#### Activity
Check each line of the entries below for the string "will"; copy every line where it appears.

[[ Input material open ]]

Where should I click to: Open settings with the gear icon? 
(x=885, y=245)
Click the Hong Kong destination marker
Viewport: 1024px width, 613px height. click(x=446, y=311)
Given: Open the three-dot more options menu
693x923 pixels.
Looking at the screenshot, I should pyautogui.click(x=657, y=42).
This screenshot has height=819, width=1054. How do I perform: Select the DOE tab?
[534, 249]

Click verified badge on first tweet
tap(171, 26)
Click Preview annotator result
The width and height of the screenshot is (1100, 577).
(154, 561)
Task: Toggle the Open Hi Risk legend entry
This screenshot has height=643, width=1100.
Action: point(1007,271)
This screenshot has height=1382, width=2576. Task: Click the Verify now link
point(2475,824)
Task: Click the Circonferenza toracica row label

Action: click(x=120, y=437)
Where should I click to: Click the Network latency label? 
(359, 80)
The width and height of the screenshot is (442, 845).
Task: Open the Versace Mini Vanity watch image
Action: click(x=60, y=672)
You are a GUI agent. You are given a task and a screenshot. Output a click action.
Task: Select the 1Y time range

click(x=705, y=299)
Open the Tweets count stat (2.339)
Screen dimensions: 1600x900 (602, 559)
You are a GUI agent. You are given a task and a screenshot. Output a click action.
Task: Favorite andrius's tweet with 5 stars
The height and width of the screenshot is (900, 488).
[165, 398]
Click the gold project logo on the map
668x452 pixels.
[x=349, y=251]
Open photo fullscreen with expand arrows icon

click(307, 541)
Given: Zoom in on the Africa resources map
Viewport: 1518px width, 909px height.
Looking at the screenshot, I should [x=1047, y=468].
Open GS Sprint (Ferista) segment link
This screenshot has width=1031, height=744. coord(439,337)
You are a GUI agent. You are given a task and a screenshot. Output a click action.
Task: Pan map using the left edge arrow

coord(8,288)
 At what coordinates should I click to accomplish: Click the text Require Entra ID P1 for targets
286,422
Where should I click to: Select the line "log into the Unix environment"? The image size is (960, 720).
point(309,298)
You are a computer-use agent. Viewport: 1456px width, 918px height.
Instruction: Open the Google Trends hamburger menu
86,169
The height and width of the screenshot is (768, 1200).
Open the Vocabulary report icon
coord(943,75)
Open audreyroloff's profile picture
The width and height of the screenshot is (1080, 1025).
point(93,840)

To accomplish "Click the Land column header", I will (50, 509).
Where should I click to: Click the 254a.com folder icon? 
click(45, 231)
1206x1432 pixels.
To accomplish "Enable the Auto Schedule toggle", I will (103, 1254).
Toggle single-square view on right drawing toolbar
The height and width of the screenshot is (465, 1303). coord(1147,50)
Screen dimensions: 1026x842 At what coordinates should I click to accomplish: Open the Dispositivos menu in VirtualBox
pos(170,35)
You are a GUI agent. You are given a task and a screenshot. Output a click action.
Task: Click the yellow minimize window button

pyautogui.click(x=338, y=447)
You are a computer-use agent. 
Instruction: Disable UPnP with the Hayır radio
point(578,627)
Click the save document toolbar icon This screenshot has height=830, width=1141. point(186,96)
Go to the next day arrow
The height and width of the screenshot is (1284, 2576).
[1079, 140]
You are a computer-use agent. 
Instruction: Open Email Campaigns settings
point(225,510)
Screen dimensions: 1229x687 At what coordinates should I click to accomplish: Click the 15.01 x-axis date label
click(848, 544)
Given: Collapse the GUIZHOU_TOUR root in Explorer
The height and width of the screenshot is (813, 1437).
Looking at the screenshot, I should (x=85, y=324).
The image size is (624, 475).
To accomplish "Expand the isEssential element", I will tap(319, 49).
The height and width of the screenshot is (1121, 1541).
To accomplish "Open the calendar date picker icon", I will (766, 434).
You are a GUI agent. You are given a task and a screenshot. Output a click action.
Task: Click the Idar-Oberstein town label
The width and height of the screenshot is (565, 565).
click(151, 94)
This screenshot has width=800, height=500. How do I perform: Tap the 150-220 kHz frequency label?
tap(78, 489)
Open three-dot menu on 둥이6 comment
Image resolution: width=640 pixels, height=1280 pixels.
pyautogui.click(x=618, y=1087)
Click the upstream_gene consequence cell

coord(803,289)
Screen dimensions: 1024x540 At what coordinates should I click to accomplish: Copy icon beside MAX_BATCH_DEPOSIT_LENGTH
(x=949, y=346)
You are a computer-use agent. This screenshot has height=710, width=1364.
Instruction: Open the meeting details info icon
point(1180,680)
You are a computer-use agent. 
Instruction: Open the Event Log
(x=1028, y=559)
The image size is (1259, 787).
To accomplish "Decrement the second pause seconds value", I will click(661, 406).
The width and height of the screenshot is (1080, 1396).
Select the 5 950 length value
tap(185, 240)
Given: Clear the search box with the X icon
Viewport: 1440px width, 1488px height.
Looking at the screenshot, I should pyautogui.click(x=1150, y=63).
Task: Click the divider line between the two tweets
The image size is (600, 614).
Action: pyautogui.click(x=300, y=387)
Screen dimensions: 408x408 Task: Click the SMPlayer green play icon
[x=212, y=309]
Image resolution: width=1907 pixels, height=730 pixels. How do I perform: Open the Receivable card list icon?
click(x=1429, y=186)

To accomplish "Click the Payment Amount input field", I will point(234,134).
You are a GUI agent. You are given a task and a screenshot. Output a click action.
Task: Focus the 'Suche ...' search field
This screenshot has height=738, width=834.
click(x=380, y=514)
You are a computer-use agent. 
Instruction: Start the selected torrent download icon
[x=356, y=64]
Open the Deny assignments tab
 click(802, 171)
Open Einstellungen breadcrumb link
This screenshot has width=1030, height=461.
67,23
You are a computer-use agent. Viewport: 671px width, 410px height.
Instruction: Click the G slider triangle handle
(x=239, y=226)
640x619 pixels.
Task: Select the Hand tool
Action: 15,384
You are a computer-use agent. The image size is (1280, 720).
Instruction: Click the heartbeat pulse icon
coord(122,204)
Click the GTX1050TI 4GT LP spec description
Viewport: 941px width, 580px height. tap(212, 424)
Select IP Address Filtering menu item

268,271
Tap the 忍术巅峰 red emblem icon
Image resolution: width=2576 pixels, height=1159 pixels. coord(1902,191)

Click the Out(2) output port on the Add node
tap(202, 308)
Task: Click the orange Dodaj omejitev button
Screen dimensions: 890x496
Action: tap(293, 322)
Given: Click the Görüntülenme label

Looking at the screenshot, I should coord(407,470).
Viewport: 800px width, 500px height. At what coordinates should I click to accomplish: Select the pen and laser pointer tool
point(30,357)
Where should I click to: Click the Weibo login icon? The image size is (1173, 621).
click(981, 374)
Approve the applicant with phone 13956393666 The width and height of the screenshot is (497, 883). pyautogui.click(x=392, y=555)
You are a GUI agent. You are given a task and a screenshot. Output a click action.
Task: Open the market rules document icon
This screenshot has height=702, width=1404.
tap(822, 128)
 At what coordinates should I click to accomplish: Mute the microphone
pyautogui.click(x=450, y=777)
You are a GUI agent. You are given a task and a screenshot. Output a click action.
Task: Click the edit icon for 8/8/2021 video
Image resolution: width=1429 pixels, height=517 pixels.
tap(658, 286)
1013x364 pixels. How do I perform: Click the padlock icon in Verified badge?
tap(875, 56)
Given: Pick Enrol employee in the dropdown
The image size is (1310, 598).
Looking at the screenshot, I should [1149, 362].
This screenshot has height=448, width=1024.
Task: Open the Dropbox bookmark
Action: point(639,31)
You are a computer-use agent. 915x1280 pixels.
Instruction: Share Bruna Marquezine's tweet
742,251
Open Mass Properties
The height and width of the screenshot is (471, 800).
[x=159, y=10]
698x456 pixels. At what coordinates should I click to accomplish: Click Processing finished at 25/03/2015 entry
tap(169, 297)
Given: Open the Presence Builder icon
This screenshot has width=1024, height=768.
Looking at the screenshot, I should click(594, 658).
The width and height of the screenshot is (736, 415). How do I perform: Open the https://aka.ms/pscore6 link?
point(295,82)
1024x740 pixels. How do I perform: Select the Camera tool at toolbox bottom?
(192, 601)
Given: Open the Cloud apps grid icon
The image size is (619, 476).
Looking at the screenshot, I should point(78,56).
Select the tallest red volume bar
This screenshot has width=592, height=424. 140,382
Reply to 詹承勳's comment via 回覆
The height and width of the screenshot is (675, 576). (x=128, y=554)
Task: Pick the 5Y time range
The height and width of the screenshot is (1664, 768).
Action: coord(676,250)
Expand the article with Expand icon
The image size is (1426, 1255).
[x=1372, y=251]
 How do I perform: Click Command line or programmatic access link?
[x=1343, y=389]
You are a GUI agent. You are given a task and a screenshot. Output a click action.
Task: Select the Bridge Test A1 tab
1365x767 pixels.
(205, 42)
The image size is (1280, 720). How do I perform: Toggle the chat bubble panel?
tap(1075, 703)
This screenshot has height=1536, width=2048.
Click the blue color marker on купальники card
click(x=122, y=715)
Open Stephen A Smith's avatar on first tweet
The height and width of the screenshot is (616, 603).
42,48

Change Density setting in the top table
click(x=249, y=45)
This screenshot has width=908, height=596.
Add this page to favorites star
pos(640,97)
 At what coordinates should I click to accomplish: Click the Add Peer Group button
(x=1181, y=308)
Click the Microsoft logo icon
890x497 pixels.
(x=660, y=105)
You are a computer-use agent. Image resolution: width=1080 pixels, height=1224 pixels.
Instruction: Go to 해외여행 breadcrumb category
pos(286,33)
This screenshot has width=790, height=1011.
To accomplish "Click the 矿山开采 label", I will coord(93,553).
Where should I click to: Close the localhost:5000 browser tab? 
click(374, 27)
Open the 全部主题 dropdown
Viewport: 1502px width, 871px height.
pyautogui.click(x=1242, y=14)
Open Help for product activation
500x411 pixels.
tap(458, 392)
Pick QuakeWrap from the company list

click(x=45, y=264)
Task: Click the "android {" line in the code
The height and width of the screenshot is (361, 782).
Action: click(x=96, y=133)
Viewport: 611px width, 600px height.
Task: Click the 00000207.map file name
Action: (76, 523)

[[ Input material closed ]]

#### Written answer
To accomplish "Click the Land column header", I will (50, 509).
To accomplish "Enable the Auto Schedule toggle", I will (103, 1254).
To accomplish "Expand the isEssential element", I will tap(319, 49).
To accomplish "Open the calendar date picker icon", I will (766, 434).
To accomplish "Decrement the second pause seconds value", I will click(661, 406).
To accomplish "Click the Payment Amount input field", I will point(234,134).
To accomplish "Click the 矿山开采 label", I will coord(93,553).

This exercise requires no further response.